When it comes to purchasing a home, one of the most critical decisions you’ll face is choosing a mortgage that suits your needs. One that might be worth your consideration is the adjustable-rate mortgage (ARM). Yes, they received a bad rap during the housing implosion of 2008.
They’re making a comeback, however, largely due to escalating mortgage rates and high homebuyer demand.
These loans can be a boon for the buyer on a budget, but only if you’re familiar with both the pros and cons.
Let’s unpack both to help you make an informed decision.
Advantages of adjustable-rate mortgages
One of the reasons that so many homebuyers have dropped out of the real estate market is rising mortgage rates. Every tick up in interest makes a home less affordable to those on tight budgets.
One reason that ARMs are appealing to these homebuyers is that they offer a lower initial interest rate compared to fixed-rate mortgages. This is known as the initial rate, “… ranging from just 1 month to 5 years,” according to The Federal Reserve Board’s “Consumer Handbook: Adjustable-Rate Mortgages.”
This initial lower rate can make homeownership more affordable, especially for those planning to sell or refinance before the rate adjusts.
Once this initial rate expires, your rate is tied to a specific index, such as the London Interbank Offered Rate (LIBOR) or the U.S. Treasury Index.
As the index fluctuates, so does the interest rate on your ARM. The potential benefit of this is that if the index decreases, your interest rate and monthly payments could go down as well, leading to savings over the long term.
If you anticipate a change in income, plan to relocate, or expect to refinance in the near future, an adjustable-rate mortgage can provide the flexibility you need.

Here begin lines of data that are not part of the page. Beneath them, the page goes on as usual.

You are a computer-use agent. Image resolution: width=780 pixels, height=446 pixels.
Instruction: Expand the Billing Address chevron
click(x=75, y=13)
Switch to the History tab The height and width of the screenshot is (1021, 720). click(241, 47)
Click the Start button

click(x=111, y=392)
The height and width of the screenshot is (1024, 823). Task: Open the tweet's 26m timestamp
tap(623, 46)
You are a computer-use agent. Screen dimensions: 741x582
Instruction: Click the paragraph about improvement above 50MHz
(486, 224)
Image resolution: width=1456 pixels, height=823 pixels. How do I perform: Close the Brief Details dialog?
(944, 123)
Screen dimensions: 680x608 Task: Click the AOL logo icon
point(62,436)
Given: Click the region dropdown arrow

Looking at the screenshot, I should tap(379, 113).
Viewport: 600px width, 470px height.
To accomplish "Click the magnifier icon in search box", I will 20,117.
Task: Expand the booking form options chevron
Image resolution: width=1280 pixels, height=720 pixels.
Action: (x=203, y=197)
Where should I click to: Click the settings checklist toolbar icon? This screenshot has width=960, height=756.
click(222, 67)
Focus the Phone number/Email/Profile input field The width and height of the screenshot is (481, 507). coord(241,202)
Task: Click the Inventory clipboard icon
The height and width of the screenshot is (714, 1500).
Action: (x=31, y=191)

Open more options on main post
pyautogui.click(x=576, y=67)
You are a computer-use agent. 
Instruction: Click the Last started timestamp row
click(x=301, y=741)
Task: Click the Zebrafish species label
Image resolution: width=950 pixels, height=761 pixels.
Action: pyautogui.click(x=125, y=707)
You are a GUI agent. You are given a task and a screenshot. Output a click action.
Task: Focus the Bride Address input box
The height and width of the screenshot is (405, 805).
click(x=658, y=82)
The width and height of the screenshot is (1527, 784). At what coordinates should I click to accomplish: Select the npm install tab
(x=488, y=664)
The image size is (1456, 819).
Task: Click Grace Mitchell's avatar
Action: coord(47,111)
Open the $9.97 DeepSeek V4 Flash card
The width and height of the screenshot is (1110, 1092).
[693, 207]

Disadvantages of adjustable-rate mortgages
The most significant drawback of adjustable-rate mortgages is the uncertainty and risk associated with interest rate fluctuations.
If interest rates rise, your monthly payments may increase significantly, making it challenging to budget and potentially causing financial strain.
Some adjustable-rate mortgages come with caps or limits on how much the interest rate can increase during an adjustment period or over the life of the loan.
That sounds like an advantage, and it is. But there’s a “but.” The caps may not provide enough protection if interest rates rise significantly, leaving homeowners exposed to potentially unaffordable payments.
Adjustable-rate mortgages can make long-term financial planning challenging. With the uncertainty of future interest rate changes, it’s difficult to determine precisely how much you’ll pay for your mortgage in the years ahead.
This lack of predictability can make it difficult to budget and plan for other financial goals, such as retirement or education expenses.
With typically lower initial rates, adjustable-rate mortgages may be the only way for some Americans to enter the market. However, it’s crucial to consider your financial goals, risk tolerance, and the potential impact of interest rate fluctuations.
We aren’t financial experts or mortgage specialists and urge you to contact either before deciding the type of mortgage that’s right for you.